Modern typesetting and printing can be attributed to Johannes Gutenberg, who began his career as a goldsmith. He created movable type out of a lead alloy that proved so effective that it is still in use today. Because of the inexpensive nature of his alloy, he was able to come up with a way to print multiple copies of a work, allowing for the first mass production of texts. His printing press launched the Printing Evolution and is arguably one of the world's most important inventions. The first book printed on his press was the Bible, and this Gutenberg Bible is one of the world's most collectible books due to its history and artistry. Only forty-nine copies still survive.

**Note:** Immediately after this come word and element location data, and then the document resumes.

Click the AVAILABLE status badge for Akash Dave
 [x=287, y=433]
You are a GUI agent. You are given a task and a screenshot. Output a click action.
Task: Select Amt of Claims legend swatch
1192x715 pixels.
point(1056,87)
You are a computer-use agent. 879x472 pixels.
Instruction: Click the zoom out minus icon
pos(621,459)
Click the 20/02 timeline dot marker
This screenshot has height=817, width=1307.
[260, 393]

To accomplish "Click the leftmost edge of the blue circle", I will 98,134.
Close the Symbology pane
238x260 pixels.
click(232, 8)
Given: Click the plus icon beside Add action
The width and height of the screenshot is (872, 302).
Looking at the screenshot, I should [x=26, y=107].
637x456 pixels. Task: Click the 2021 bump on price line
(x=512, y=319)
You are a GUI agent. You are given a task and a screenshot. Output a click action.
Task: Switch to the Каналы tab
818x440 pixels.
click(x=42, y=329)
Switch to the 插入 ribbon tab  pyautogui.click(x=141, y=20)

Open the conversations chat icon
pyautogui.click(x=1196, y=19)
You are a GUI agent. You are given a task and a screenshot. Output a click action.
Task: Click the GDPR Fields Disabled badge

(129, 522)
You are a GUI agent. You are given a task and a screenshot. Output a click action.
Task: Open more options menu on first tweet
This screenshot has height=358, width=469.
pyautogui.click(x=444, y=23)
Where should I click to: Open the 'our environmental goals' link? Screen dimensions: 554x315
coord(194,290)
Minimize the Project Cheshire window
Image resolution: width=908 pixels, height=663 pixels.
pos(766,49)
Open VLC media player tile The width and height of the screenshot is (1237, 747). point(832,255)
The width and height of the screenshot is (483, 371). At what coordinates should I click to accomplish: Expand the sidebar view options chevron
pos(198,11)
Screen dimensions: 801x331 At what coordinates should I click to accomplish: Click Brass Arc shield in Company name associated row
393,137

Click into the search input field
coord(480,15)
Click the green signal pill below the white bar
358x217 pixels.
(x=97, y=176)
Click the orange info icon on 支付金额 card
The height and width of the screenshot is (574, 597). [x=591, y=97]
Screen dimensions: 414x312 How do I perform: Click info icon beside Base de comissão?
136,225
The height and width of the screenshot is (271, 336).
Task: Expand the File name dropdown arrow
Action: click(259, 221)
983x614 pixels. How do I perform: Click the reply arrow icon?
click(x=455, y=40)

The first typefaces in Europe were modeled after the ornate style of writing used by scribes, as that is the type of writing most people were used to reading. This style, now referred to as Gothic, was difficult to read as the individual setting of each letter created a cramped look on the page. The Garamond typeface was developed in the Renaissance period along with other Roman styles with thinner curves and serifs, resulting in a cleaner, more legible page. Eventually these evolved into the serif typesets popular today in Western printings.
Today typesetting is seen virtually everywhere one encounters printed text. Newspapers and magazine utilize tighter typefaces that work well around pictures, often with introductory letters and paragraphs in different typefaces, fonts, and sizes. Books also utilize typesetting (though not necessarily to work around images) and frequently use typesets that hearken back to the days of old. Often times the typeset is described at the end of the book and bears some historical or artistic significance relevant to the topic or story line of the book. Graphic designers also utilize typesetting skills in creating various documents such as posters, advertisements, brochures, book covers, and logos.